Originally Posted by Mannie Bothans
Thanks Matt. At this point, I don't remember from whom I got what, but yes, every single plant that I have obtained from a member here (that is still alive) is in that tank right now. It is my first and only tank ever. My wife can't believe I am getting into this hobby. I have a brown thumb when it comes to terrestrial plants and gardening.
I had one really nice crypt nurii motherplant that melted away and now all I have is roots. Can a plant of this type come back from just roots? Back when I had them in buckets I flooded them with too much light and didn't balance that out with CO2, etc, and lost many plants that way. Others are having trouble acclimating to my water specs, but some are thriving. I still need to find a good balance of photoperiod, though.
Now I need to read up regarding how to take better aquarium photographs.
Crypts will generally not respond well to moving, and will often melt away. However they will usually come back from what I have read. I wouldn't disturb it for a while and see. I think you got the h. difformis (wisteria) and a milfoil from me. Hopefully they made it alright!
Regarding photography, I have come a long way in that aspect. These two pictures are of the same tank:
Obviously the tank had grown out in between, but this works well as an example so I'm using these. The first thing I was doing wrong in the first picture was taking photo's during the day time. Since 99% of the time we are trying to photograph what inside the tank, there is no reason for the distraction of having the room lit. This also cuts down on reflections off the glass. Along with this concept, never use the flash. Compensate for the lower ambient with a longer shutter speed and a tripod (back of a chair in my case)

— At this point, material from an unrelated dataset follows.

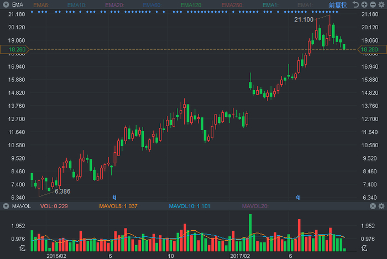Viewport: 387px width, 259px height.
Task: Click the MAVOL5 moving average label
Action: pos(118,206)

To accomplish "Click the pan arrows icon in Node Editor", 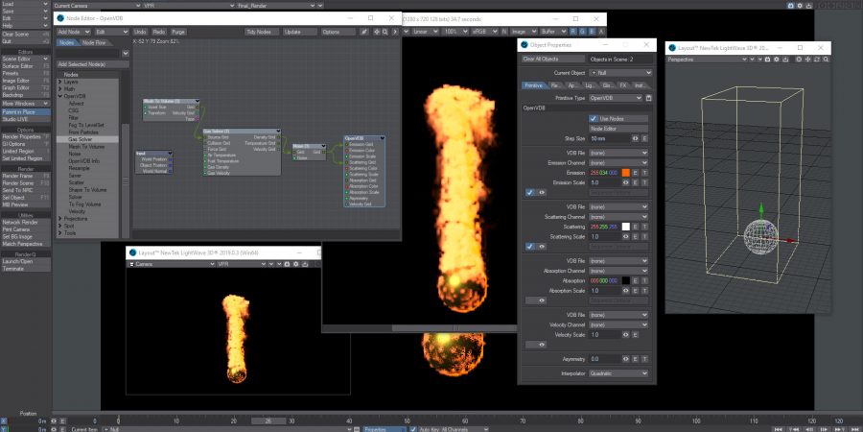I will pos(378,32).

Another thing I've noticed makes a huge diference is the white balance settings. When they are off, the tank can look very yellow, or very blue. This makes for a bad picture, and I really struggled to figure this out. Eventually I found that my camera works best on AUTO white balance, but the same results could be gotten using a correct preset, or by calibrating with something pure white inside the tank and using that feature on your camera (if it has one)
The angle of the photo has also seemed to make a big difference. I find that second picture I posted to be my favorite angle/viewpoint, and pictures I take with that pose come out best more often than not. I find whole tank shots to be more appealing as well, not that close-ups should be ignore though!
Hope this helps, just passing along some info I have found/discovered.